No. The founding fathers never meant the government to have such overwhelming power, no matter whether the president is Republican OR Democratic.

2007-08-21 11:04:50 · answer #1 · answered by Vaughn 6 · 4 0

No because the Founding Fathers created the Constitution and George Bush has not upheld the Constitution by working to give the executive branch incredible power and by undermining certain amendments, most notably the First and Fifth (habeus corpus) amendments.

The Judicial and Legislative braches are slowly becoming obsolete. I mean, if the President doesn't have to obey the Senate's subpoena's, then who is he accountable to? Where are the checks and balances the Founding Fathers worked for?

2007-08-21 18:17:58 · answer #2 · answered by St. Bastard 4 · 4 1

Given that the president consistently claims that Congress is over-stepping its bounds in regards to the wars, yet the Constitution clearly shows otherwise, I doubt they would approve much of that.
Most of the founders were against a standing army.
They might have had some trouble, too, with a VP who claims he's not part of the executive branch.

2007-08-21 18:18:32 · answer #3 · answered by Bucky 4 · 5 1

The Founding Father himself, President Washington , warned us about the likes of the Georges Bush (and the Clintons for that matter) in his Farewell Address:

>> "...combinations or associations of the above description
may now and then answer popular ends, they
are likely, in the course of time and things, to become
potent engines by which cunning, ambitious,
and unprincipled men will be enabled to subvert the
power of the people and to usurp for themselves the
reins of government, destroying afterwards the very
engines which have lifted them to unjust dominion....

Let me now take a more comprehensive view and
warn you in the most solemn manner against the
baneful effects of the spirit of party, generally.
This spirit, unfortunately, is inseparable from our
nature, having its root in the strongest passions of
the human mind. It exists under different shapes in
all governments, more or less stifled, controlled, or
repressed; but in those of the popular form it is
seen in its greatest rankness and is truly their worst
enemy.

The alternate domination of one faction over another,
sharpened by the spirit of revenge natural to
party dissension, which in different ages and coun-
tries has perpetrated the most horrid enormities, is
itself a frightful despotism. But this leads at length
to a more formal and permanent despotism.
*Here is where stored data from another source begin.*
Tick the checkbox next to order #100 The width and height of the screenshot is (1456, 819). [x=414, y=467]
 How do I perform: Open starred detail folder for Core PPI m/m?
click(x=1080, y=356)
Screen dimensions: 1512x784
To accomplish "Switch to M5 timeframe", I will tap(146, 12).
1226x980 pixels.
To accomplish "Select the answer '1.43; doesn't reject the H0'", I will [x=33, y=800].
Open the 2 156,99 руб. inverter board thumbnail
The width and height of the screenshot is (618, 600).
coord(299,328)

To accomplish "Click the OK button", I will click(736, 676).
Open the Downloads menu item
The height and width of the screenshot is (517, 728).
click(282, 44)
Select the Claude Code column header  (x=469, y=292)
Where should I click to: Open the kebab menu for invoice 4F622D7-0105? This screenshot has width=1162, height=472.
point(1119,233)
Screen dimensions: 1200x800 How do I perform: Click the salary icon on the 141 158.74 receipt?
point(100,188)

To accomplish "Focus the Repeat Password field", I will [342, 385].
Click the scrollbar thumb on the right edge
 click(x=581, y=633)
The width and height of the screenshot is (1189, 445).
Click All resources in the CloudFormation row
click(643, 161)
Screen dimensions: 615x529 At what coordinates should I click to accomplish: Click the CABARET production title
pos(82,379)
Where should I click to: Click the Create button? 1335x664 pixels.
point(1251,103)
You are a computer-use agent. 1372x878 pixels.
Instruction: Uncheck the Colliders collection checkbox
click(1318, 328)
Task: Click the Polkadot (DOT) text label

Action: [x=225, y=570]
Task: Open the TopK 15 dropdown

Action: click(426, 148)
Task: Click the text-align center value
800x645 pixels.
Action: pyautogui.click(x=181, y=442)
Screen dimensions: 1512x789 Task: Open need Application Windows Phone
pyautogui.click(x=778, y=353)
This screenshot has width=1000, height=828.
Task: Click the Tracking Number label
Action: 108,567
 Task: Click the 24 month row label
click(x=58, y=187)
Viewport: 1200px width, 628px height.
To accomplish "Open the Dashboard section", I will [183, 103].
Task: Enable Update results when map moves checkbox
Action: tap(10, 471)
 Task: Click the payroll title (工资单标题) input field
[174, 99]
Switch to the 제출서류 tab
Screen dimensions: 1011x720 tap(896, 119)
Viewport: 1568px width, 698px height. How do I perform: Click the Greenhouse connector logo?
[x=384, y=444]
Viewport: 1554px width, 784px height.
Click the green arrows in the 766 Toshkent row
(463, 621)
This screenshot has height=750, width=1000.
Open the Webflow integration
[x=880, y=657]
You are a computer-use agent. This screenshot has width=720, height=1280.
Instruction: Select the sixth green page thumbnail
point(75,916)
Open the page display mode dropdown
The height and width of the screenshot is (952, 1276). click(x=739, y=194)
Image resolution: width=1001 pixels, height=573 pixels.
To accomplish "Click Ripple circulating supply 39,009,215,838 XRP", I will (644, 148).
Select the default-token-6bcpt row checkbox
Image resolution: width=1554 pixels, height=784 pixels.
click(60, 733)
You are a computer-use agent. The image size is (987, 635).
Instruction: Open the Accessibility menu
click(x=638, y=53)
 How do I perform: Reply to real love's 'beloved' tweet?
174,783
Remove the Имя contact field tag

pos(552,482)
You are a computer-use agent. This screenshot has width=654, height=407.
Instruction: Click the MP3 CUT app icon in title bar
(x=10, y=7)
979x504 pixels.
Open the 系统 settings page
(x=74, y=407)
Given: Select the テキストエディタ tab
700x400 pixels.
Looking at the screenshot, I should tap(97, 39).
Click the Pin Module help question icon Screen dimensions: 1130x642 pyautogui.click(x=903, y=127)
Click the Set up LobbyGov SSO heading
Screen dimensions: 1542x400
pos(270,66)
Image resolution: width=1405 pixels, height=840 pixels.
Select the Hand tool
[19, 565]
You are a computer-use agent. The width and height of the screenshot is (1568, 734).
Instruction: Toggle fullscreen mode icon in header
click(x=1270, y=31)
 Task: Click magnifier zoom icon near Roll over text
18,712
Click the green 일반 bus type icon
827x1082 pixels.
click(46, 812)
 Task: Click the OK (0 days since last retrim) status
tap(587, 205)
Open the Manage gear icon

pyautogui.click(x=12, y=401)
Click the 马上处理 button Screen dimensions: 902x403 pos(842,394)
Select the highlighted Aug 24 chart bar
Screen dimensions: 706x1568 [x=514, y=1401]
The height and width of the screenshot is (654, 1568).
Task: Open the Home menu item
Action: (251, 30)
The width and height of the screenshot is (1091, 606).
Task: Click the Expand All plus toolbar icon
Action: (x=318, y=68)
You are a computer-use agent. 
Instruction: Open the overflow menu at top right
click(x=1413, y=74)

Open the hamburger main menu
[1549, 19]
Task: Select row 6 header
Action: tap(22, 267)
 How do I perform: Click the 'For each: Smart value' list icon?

The
disorders and miseries which result gradually incline
the minds of men to seek security and repose
in the absolute power of an individual; and sooner
or later the chief of some prevailing faction, more
able or more fortunate than his competitors, turns
this disposition to the purposes of his own elevation
on the ruins of public liberty." <<

2007-08-21 19:15:56 · answer #4 · answered by Col. Forbin 3 · 3 0

I think our Founding Fathers would have led a second revolution right after FDR started his New Deal, and probably as soon as Wilson got the income tax ammendment passed. I am pretty sure that this country is so far from what they wanted ON BOTH SIDES, that they would be disgusted with all of us for letting it happen. That being said, I'm pretty sure that they would like the Republicans just a hair better than they would like the Democrats.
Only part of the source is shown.